Elmo and Hitler: 39 Words Apart
After reading Bill Leighty's "Rename the Brady District," in which Mr. Leighty suggests that the Brady name remain but the namesake be that of a little known black man named Elmo Brady, I decided I hated his suggestions.
It wasn't because of what Sesame Street's Elmo did; I still like Elmo. But Mr. Leighty perpetuates a cover-up attitude with no proper feelings towards recognizing the holocaust involved.
He suggests we hold a public burial ceremony of the Tate Brady racist legacy, "extinguishing his evil ways forever." Let us bury Hitler too so we can forget about his deeds.
Then he suggests we reenergize Tulsa's Juneteenth celebration in an annual event. Why not be acquainted with and continue to acknowledge and represent the event that transpired in 1921 as an appropriate unification occasion with better understanding? It was real and horrible but is little understood, known or taught. Never bury it; expose it.
Changing the name from Brady to Brady, sort of "a rose is a rose is a rose," well that is Sofa King stupid; I hate it. "Greenwood Art District" makes sense. If we want a different Brady, use the Brady Bunch Art District.
-- James Weigant
(Kudos for working in references to child molestation and genocide in reference to an arts district. --Ed.)
Well, YOU'RE a Mostly-Left-Leaning Writer
Your rag reminds me of the Berkley (sic) Barb. It was not unlike the UTW mostly-left-leaning writers who were anti-government then began to love big government.
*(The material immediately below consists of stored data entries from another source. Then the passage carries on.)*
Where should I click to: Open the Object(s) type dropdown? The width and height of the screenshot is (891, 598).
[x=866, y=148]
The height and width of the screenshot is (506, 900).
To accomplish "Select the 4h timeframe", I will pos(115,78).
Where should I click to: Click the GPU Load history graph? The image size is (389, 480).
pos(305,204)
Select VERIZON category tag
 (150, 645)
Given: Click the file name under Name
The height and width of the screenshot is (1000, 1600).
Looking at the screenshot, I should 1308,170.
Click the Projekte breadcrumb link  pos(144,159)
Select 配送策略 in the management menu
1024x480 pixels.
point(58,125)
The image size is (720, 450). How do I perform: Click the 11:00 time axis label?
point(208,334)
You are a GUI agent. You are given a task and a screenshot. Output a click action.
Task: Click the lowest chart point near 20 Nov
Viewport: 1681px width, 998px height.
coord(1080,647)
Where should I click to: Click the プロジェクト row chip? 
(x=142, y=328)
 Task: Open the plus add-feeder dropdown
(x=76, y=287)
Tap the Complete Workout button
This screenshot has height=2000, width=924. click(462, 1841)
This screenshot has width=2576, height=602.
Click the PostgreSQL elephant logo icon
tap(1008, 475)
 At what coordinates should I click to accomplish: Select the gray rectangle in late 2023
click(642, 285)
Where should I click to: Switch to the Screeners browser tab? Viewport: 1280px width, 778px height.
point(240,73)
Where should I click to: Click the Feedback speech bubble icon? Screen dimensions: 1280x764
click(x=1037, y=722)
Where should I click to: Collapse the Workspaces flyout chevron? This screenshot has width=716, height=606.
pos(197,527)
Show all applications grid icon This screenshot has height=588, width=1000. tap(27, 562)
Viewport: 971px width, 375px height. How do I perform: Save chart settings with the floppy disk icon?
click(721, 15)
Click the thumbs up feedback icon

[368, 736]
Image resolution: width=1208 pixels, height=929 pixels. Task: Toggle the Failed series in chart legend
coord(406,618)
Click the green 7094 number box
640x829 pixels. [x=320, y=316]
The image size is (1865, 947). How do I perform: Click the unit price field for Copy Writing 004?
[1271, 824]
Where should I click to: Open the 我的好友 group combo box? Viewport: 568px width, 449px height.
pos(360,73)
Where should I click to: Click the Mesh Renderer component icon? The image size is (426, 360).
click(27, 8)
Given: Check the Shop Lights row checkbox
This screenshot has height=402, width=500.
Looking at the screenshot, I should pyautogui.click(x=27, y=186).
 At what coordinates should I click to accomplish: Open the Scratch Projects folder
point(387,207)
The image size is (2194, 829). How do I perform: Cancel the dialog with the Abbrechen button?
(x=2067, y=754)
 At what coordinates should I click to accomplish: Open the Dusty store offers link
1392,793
I moved here about six years ago from the San Francisco Bay Area. Lived there all my life, 53 years to be exact. My only regret is not moving here sooner. Tulsa is my home. I'm not going to try to get you to reconsider Obamacare. No liberal will ever admit they were wrong, although many democrats who claimed we needed it are having second thoughts.
No, what I want you to do is take a long look in the mirror, Oklahoma, and ask yourself why are we on the bottom of the list for health in America? Could it be that we consume the most chew? More than half the men I work around daily have their cheeks filled with tobacco. Over half the women in the office smoke. Take a hard look, Oklahoma, at your youth. Ever sit at a stop light at a high school, or even a grade school and see the obese kids waddling across the street? See the mothers buying doughnuts and Coke for their kids for breakfast on their way to school? How about the plates in most restaurants with food piled high and people who barely can squeeze behind the table in the booth going for seconds? Could it be we Oklahomans are fat and in poor shape because of our lifestyle that we have chosen? It has not been imposed upon us. Face it: Okies are obese and have poor health due to poor choices.
My last trip back to San Francisco had me noticing how less obesity is an issue there and how fit most people appear to be. Let's tackle those problems right now. As for lack of health care, my in-laws are all Arkies and Okies. Most of them are dirt poor, yet none of them have ever gone without help from a doctor when they truly needed it. Health care is available to all. It is not the best system, but let's fix what is broke rather than impose a Federal bureaucracy upon the states. Like most things government does, it will lower the level of services to EVERYONE rather than help lift those who need it up. Let's fix our bad habits first, then ask the taxpayers of Oklahoma to help those less fortunate.
-- Ken Mason
Nickels and Dimes Add Up
Welcome to "New Texas."
Oklahoma is following the Lone Star state's "stick it to the little guy" example by raising fees, licenses, and permits instead of raising taxes.
Okie voters stopped tax hikes forever in 1992 when they passed a constitutional amendment requiring a statewide vote on all tax increases unless lawmakers get approval from three-fourths of both houses of the Legislature.
So while 23 percent of Okies voted for Texan Ross Perot for president, the majority thought they had stopped any new shakedown of Aunt Minnie and Uncle John from the forks of the creek.
Then, the robber barons at the State Capitol found a way around it.
Last fiscal year, state income from fees, etc. jumped 48 percent, or $194 million, over the previous year to nearly $600 million, mostly due to raising hospital provider fees.
This year's hit on us small fries was to raise the fee for obtaining or renewing a four-year driver's license by $12 to a total cost of $33.50. Fishing and hunting licenses will be next. Here's how to stop the "greedy guts" in the Legislature: pass a "Keep Your Mitts Off My Fees" amendment to the constitution to make a three-fourths of both legislative houses approves the new or raised fees or submit them to you and me for a vote.